[What to produce] Could you continue the passage on AI computing power and national security from its last sentence?

+++ Passage

Progress in AI over the last several years has been extraordinary largely because of the application of ever larger amounts of compute [computing power]. Since about 2012, the amount of compute that's been used in leading-edge AI systems has doubled every four months and that doesn't look likely to slow. We're now seeing hundreds of millions of dollars being spent in training the largest AI systems. Within the next year or two, it's possible we'll see a single AI system that costs over a billion dollars in compute to train.
Semiconductors end up being a rate-limiting variable for advances in AI, including some which have critical applications in national security. For example, future AI systems could generate new offensive and defensive cybersecurity tools. They could be misused for disinformation attacks or they could be used to detect disinformation attacks. They could be used in the design of some weapon systems. They could be embedded into physical weapons that are likely to become cheaper and more abundant. In the future, small weaponized drones could become the 21st century version of the AK-47—meaning they are ubiquitous. You could have swarms of thousands of small drones attacking one another. The number and speed and diversity of weapon systems could lack historical precedent.

++++++
+++ Material

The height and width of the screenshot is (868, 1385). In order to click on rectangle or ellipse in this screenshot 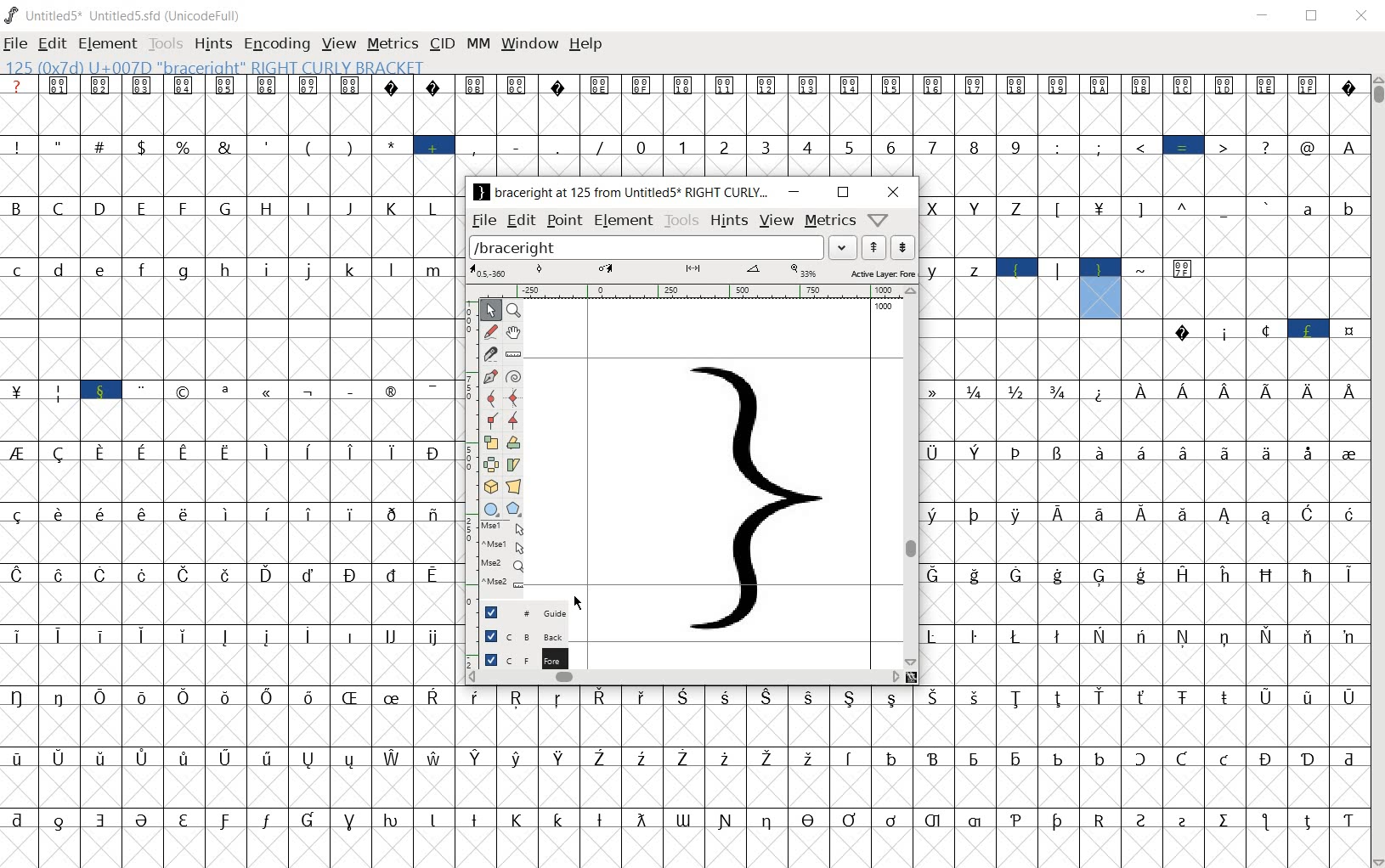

++++++

[The result]
Progress in AI, which has been driven by semiconductors, is a key feature of military competition between states. China has been using AI in its own operations against the United States and allies in its cyber operations. It also has been using AI for surveillance and human rights abuses particularly in Xinjiang. And it's used AI and high-performance computing in modernizing its military, for example in hypersonics.
Think of investments in semiconductors as having a negative externality in economic terms. [A 'negative externality' is a cost to society due to an economic activity that the producer doesn't pay for. Pollution is a classic example.]
The first externality is China's military and intelligence services using offensive cyber operations to conduct industrial espionage and appropriating advanced technologies from the United States and allies. Increasingly, those cyber operations depend on large data centers that have been built with U.S. hardware. The second externality is that China's security services have been building large data centers for surveillance and U.S. hardware has been the primary enabler. [The New York Times's], Paul Mozur broke the story of U.S. hardware being used in the Xinjiang data center that is used for real-time surveillance of the prison camps.
A third externality has been that China's leadership views reunification with Taiwan as a national priority. It's preparing for reunification by force, and the cyber and kinetic weapons that China's military would likely use against Taiwan depend on U.S. hardware, either directly in the case of U.S. chips, or indirectly in the case of U.S. manufacturing equipment that's used to produce chips.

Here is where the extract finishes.